Items listed in a dataset:
───
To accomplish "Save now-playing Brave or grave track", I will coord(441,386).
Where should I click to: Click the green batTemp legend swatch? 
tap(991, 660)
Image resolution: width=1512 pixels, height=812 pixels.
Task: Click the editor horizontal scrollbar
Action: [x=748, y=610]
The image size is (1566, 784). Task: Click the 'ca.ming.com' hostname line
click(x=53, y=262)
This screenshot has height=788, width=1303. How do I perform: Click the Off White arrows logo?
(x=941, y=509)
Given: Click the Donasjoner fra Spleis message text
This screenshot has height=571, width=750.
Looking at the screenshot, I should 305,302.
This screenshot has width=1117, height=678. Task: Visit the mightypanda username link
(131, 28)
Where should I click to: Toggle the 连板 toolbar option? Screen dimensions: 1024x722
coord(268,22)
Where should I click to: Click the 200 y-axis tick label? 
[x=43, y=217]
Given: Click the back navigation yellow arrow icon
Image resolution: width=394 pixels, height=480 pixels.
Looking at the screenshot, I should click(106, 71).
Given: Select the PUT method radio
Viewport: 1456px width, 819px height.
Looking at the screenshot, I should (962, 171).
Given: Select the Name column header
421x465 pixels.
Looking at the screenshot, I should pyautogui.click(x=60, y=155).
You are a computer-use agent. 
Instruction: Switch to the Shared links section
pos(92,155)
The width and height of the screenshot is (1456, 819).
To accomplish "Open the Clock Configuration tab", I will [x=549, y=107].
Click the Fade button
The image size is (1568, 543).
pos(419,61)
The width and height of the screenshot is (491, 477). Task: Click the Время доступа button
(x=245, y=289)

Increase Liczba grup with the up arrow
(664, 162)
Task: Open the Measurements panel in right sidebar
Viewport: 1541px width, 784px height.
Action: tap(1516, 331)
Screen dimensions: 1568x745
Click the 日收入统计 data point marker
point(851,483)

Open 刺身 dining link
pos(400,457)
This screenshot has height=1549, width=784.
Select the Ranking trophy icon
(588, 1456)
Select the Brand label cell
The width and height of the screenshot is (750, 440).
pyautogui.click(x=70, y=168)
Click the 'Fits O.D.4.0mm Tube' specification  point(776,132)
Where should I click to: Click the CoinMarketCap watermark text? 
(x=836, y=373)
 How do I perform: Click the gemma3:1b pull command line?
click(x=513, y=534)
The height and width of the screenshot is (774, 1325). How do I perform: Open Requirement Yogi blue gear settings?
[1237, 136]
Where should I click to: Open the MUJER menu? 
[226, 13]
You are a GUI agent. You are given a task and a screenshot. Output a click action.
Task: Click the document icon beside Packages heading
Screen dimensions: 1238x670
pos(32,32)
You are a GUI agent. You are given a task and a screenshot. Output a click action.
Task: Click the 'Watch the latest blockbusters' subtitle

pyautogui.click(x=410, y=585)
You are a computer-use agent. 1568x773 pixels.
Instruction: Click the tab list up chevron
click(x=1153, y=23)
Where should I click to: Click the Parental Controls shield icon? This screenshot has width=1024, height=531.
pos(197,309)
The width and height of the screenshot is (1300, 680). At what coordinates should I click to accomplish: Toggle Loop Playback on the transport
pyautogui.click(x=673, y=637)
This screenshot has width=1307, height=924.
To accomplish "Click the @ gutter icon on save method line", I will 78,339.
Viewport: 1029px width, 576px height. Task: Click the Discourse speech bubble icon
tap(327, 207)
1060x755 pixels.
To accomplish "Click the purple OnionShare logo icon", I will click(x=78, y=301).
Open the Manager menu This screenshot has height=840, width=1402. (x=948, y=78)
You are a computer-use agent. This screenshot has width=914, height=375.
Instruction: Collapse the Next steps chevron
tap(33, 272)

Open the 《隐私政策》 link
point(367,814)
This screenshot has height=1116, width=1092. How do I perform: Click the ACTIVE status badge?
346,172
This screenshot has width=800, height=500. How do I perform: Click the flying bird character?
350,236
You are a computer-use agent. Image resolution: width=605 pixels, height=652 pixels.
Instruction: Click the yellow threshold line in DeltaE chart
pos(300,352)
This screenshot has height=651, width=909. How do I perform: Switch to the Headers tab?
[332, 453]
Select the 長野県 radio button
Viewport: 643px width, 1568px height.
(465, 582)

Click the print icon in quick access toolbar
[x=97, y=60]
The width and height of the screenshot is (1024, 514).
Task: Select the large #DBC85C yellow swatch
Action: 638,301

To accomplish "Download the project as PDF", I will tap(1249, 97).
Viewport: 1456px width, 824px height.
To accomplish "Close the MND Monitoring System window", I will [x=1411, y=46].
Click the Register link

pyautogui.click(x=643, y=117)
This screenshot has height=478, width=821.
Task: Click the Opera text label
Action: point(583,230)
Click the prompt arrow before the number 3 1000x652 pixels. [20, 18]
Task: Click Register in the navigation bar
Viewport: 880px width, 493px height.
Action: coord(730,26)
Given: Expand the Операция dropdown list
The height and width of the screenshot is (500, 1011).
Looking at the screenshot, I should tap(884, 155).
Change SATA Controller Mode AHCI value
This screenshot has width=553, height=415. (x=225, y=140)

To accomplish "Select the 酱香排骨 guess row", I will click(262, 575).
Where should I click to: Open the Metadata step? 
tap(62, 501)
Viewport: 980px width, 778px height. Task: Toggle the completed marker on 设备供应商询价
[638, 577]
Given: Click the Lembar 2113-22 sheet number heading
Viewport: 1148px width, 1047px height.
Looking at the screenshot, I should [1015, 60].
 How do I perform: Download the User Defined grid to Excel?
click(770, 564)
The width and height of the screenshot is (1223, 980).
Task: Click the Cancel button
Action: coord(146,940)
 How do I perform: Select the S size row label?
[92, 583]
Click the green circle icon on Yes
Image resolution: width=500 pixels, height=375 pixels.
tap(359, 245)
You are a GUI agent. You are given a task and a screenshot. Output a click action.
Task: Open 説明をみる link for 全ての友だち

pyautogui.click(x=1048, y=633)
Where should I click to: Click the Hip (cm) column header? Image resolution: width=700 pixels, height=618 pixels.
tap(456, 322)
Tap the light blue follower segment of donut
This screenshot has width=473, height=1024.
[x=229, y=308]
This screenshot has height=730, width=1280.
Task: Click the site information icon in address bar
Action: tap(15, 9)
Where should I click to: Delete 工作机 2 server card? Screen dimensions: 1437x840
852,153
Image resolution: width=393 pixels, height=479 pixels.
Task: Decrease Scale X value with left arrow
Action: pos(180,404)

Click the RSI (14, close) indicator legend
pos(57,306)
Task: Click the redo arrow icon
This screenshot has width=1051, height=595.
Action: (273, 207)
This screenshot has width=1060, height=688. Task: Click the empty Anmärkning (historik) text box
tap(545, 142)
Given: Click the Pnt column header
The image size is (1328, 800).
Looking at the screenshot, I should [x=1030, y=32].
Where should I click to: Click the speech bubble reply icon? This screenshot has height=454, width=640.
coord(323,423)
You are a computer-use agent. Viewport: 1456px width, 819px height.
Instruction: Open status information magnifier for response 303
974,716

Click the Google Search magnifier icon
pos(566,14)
───
> **Task to complete**: Output everything from the first line of the records down to the line containing "[x=43, y=217]" as a Markdown table with the columns Row and Line, numbering each row and omitting blank lines.

> **The completed task**:
| Row | Line |
|---|---|
| 1 | To accomplish "Save now-playing Brave or grave track", I will coord(441,386). |
| 2 | Where should I click to: Click the green batTemp legend swatch?  |
| 3 | tap(991, 660) |
| 4 | Image resolution: width=1512 pixels, height=812 pixels. |
| 5 | Task: Click the editor horizontal scrollbar |
| 6 | Action: [x=748, y=610] |
| 7 | The image size is (1566, 784). Task: Click the 'ca.ming.com' hostname line |
| 8 | click(x=53, y=262) |
| 9 | This screenshot has height=788, width=1303. How do I perform: Click the Off White arrows logo? |
| 10 | (x=941, y=509) |
| 11 | Given: Click the Donasjoner fra Spleis message text |
| 12 | This screenshot has height=571, width=750. |
| 13 | Looking at the screenshot, I should 305,302. |
| 14 | This screenshot has width=1117, height=678. Task: Visit the mightypanda username link |
| 15 | (131, 28) |
| 16 | Where should I click to: Toggle the 连板 toolbar option? Screen dimensions: 1024x722 |
| 17 | coord(268,22) |
| 18 | Where should I click to: Click the 200 y-axis tick label?  |
| 19 | [x=43, y=217] |